That's nothing. Try being behind modern sedans while driving in a high-seat vehicle like an SUV. Those curved rear windows at 45 degree or shallower angles are able to reflect the summer sun (and there's a lot of it in Texas in the summer), mostly when going southbound or toward the sun. Sure, it's not quite as bright as looking directly into the sun, but it's still a real pain.

Even someone leaving his brights on at night isn't that bad, because he's coming from the other direction and will pass you very soon, while you could be stuck behind that beige shitbox for miles, and there's usually another right in front of it even if you pass.

Re:What could possibly go wrong? (2)

LunaticTippy (872397) | about a year ago | (#45415813)

If it bugs you that much you should invest in a pair of polarized sunglasses. They are perfect for reducing the glare you describe.
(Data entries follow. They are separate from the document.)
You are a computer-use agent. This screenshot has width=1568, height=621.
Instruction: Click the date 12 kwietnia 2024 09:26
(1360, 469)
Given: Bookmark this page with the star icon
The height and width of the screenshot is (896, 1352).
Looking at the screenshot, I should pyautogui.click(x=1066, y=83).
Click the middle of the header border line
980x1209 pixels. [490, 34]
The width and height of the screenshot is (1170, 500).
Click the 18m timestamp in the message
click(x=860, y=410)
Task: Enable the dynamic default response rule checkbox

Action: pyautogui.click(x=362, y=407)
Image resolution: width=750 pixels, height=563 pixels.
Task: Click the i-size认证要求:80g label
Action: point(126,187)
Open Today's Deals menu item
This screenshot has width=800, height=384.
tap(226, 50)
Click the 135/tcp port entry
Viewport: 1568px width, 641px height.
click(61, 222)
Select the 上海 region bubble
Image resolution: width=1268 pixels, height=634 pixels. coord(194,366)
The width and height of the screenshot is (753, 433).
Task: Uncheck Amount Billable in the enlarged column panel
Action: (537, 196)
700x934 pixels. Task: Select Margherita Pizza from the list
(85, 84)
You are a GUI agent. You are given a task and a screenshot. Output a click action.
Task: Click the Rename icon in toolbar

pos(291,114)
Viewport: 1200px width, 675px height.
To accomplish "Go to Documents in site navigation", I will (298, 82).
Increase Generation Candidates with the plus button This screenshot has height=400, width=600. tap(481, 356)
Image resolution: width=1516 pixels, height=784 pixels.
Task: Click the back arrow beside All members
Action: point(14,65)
They also reduce the glare from water quite well.

Re:What could possibly go wrong? (1)

Megane (129182) | about a year ago | (#45498055)

I'm going to guess that you don't wear glasses, or you would unserstand that for those of us who do, it's either crappy clip-ons or expensive prescription sunglasses.

Re:What could possibly go wrong? (1)

LunaticTippy (872397) | about a year ago | (#45515167)

I do wear glasses. I'm a cheap bastard so I generally buy from a place that sells an eye exam, regular glasses, and sunglasses for $99 if you can live with the frames they offer. If you pick nicer frames the price goes up, I usually get out of there for $150. I bought a pair of prescription polarized sunglasses years ago for $200 and I still use them, I treat them tenderly always keeping them in a hard case when I'm not wearing them. When I'm staring into bright water or road having an out of date prescription isn't very noticeable.

For swimming, I buy "off the shelf" prescription goggles for $20. They don't match my eyes perfectly, but at least I can walk around without banging into anything and I don't crash into stuff in the water. My eyes require different strength lenses, so I buy 2 pair and cannibalize them to make 2 custom pair that sorta fit my eyes.

If you have a current prescription you can shop online, there are some good deals out there.

If bright glare bothers you, do yourself a favor and invest in the polarized lenses. I've got pretty sensitive eyes and it's been totally worth it for me.

Re:What could possibly go wrong? (0)

Anonymous Coward | about a year ago | (#45417953)

Good. Get an normal vehicle. When I commuted on IH35, I was regularly blinded by some asshole in a jacked up truck behind me.

Re:What could possibly go wrong? (1)

JaredOfEuropa (526365) | about a year ago | (#45414683)

This thing doesn't use a single beam; this is not at all like building an image with a laser at very high intensity to compensate for scanning over a large area. This is like a DLP projector, using many beams that are either on or off. So: the light source will be of relatively low intensity, and it's not like a malfunction (or even a hack) is going to steer all beams onto the same spot in your eye, burning a hole.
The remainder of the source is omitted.